What is Fasting Cardio?
Cardiovascular exercises are also called cardio. Cardio workouts are anything that increases your heart rate and keeps it raised for a prolonged period of time. When you do cardio, your respiratory system works harder. You breathe faster and also more deeply. During cardio workouts, your blood vessels expand, bringing oxygen to your muscles.
Your body releases endorphins during cardiovascular exercise.
Specific benefits and effects of exercise include:
- When you do cardio exercise that’s moderate intensity, it can help you manage your weight or lose weight. According to exercise physiology concepts, there’s significant evidence showing that 150 minutes of moderate-intensity cardio exercise a week is ideal for weight maintenance or to reduce your body fat percentage.

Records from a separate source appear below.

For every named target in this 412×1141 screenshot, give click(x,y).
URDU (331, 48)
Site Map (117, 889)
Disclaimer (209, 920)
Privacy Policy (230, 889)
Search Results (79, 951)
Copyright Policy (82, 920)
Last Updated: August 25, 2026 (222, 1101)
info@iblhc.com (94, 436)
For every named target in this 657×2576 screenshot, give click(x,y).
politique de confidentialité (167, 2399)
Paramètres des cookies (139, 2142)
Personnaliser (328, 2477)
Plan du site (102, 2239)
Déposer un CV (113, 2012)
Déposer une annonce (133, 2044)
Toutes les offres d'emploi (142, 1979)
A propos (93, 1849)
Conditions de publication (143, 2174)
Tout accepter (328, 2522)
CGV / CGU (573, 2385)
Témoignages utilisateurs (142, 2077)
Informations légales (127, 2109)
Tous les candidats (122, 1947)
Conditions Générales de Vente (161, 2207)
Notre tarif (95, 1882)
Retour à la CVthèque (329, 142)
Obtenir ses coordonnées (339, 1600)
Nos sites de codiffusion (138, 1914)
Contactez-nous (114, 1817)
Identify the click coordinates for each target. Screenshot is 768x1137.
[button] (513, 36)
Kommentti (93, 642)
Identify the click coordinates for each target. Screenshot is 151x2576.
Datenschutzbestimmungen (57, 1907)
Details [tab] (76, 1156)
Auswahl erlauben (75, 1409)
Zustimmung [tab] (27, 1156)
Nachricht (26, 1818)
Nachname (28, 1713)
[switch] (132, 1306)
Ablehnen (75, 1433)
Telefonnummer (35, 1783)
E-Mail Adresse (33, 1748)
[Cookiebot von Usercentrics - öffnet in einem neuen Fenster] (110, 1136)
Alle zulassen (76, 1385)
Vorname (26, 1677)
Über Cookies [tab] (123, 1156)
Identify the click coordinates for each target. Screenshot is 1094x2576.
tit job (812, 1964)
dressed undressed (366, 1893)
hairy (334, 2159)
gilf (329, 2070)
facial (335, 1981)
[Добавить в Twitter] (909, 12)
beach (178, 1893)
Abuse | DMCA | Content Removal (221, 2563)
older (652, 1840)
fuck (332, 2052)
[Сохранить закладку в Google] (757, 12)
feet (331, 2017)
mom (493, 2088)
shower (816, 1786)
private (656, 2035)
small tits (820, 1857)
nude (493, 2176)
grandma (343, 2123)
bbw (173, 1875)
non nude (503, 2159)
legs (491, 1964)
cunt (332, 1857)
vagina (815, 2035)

- When you get your heart rate up regularly through a cardio session, it’s good for your cardiovascular health. Cardiovascular disease accounts for more than 30% of deaths worldwide. Cardio can help reduce your blood pressure and have many other benefits on the health of your heart.
- Cardio is a great way to improve your mood and feelings of happiness naturally. This type of heart rate-raising exercise produces endorphins that not only make you feel happy but are also natural pain killers.
- When you do cardio, it can help you maintain an optimal circadian rhythm so you can fall asleep easily each night and get enough rest.
- The Mayo Clinic reports people who regularly do cardio live longer.
To truly be doing fasted cardio, based on scientific research, you need to have not eaten for periods of time of at least 10 to 14 hours.
Since your glycogen stores are depleted after this fasting period, your body is going to start searching for alternative fuel sources. Then, within a few minutes of beginning your fasted workout, the percentage of fat you’re going to burn will be at least a little higher.
You might have started burning your fat either way, but if you start fasted, you’re just going to that point nearly immediately, so you may be maximizing your workout time.
By doing fasting cardio, there could be more indirect benefits of exercise you notice. For example, if you plan to do your cardio after fasting, it can help you maintain a caloric deficit which is an integral part of losing weight and getting to a lower percent body fat.
Fasting Cardio Benefits
The idea of fasting cardio and the primary benefit is that theoretically if you do a workout on an empty stomach, it can help increase how rapidly you’re able to lose weight. If you fast overnight and then workout before you eat anything, your body’s glucose is depleted. Glucose is usually the primary source of energy stores for the human body.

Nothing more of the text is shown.